Kapitel: 3 → Flora, Fauna und Ökosysteme

3.1 → Flora und Vegetation des terrestrischen Bereichs

Fred J.A. Daniëls (Westfälische Wilhelms-Universität Münster)
Dietbert Thannheiser (Universität Hamburg)
und Christoph Wüthrich (Universität Basel)

Zusammenfassung: Vegetation der terrestrischen Polarregionen und ihre Anpassungen

Die junge postglaziale Flora und Vegetation hat sich in der Arktis an die harten und wechselnden Umweltbedingungen angepasst. Das Wachstum der Pflanzen im Sommer ist kurz. Der instabile Boden ist arm an Nährstoffen und wird durch Permafrost beeinträchtigt.

Die Anpassung der Pflanzen an diese Lebensbedingungen schließt geringe oberirdische Biomassenproduktion, niedrigen Wuchs, hohe Lebensdauer, Polyploidie, vegetative Vermehrung und ungeschlechtliche Vermehrung mit ein. Die Vegetationsbedeckung ist in der niederarktischen Tundra dicht, dagegen in der Hocharktis lückenhaft.

Der Artenreichtum nimmt von Süden nach Norden ab und ist mit 2.200 Arten mäßig, wobei nur ca. 100 endemische Gefäßpflanzen vorkommen, und bei den niederen Pflanzen sind 900 Moos- und 1750 Flechten-Arten vertreten. Die unterschiedliche Vergletscherungsgeschichte zwischen Beringia (Ost-Sibirien und Alaska) und dem nordatlantisch-westsibirischen Raum verursachen eine differenzierte Flora.

In den letzten drei Jahrzehnten hat sich durch die globale Klimaänderung auch die Arktis verändert. Die Zahl der nicht einheimischen Arten nimmt durch den Tourismus, den Verkehr, Siedlungsentwicklung, Bergbau, Industrieaktivitäten und Schafhaltung zu.

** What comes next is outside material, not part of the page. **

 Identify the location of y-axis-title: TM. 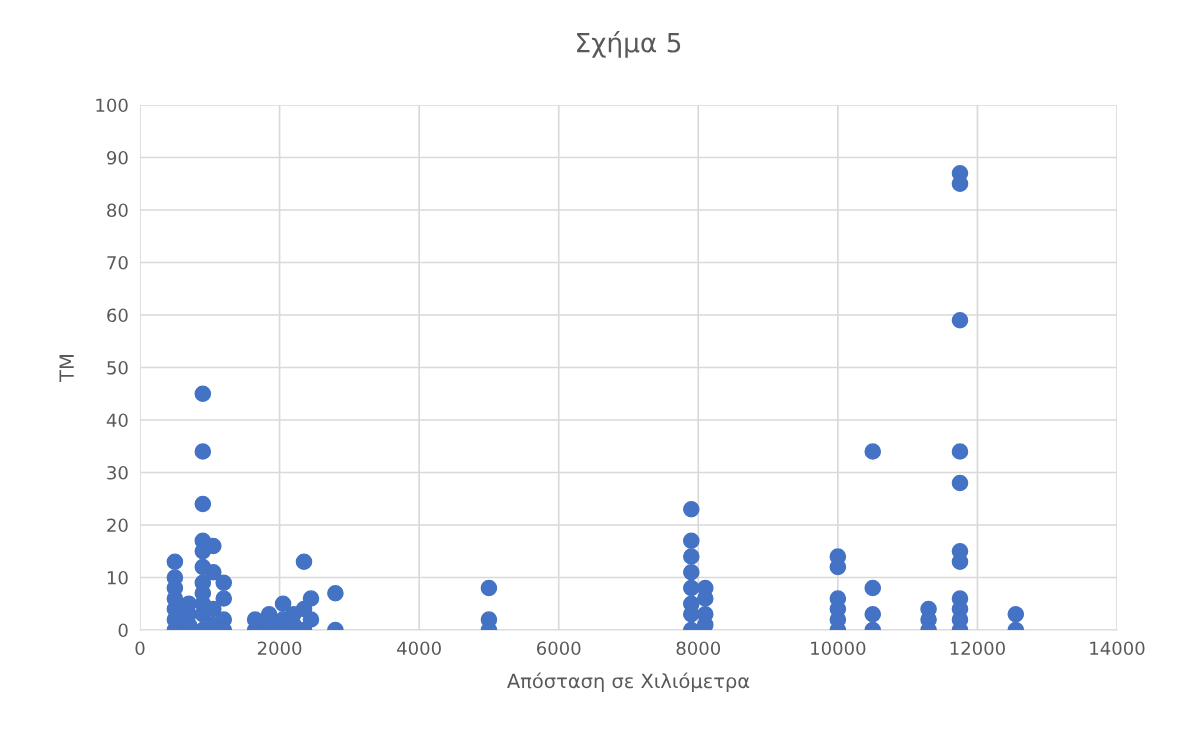
(66, 368).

Außerdem dringen boreale Arten in die Arktis ein und Biomasse sowie Dichte und Höhe der Sträucher nehmen zu. Aufgrund der Erwärmung werden die Schneetälchen, Moore, die Vegetation in flachen Tümpeln geringer. In der nächsten Zukunft wird wärmeres Klima die Dauerfrost-Bodenzustände beeinflussen, und es werden sich neue Landschaftstypen mit mehr durchsetzungsfähigeren Arten entwickeln.

Changes in terrestrial plant cover of the Arctic:

The young post-glacial flora and vegetation of the Arctic are adapted to harsh and variable environmental conditions. The plant growth season is short; soils are young, poor in nutrients, instable, with active layers and permafrost. Plant adaptions to these living conditions include low above-ground biomass production, low stature, being long-lived, vegetative reproduction and apomixis and high polyploidy levels.

Plant cover is dense in low-Arctic tundra’s and more open in barrens of the high-Arctic. Species richness is very moderate with c. 2,200 including c. 100 endemics in vascular plants, 900 bryophytes and 1750 lichens, and it decreases strongly from south to north.

Floristic differences are obvious between Beringia (East Siberia and Alaska) and North Atlantic-West Siberia due to different glaciation histories. Nevertheless, most species have a circumpolar Arctic-alpine distribution. Since the last three decades global change related changes are affecting the Arctic.

The number of non-native species increases by tourism, traffic, town expansion, mining and industrial activities and sheep farming husbandry. Furthermore boreal species increase in the Arctic and above ground vegetation biomass and shrub expansion (greening) is observed across the Arctic. Snow bed, mire and shallow pond vegetation suffer by substrate drying related to warming.

In future a warmer climate will strongly affect permafrost conditions resulting into new landscapes accessible for competitive southern species.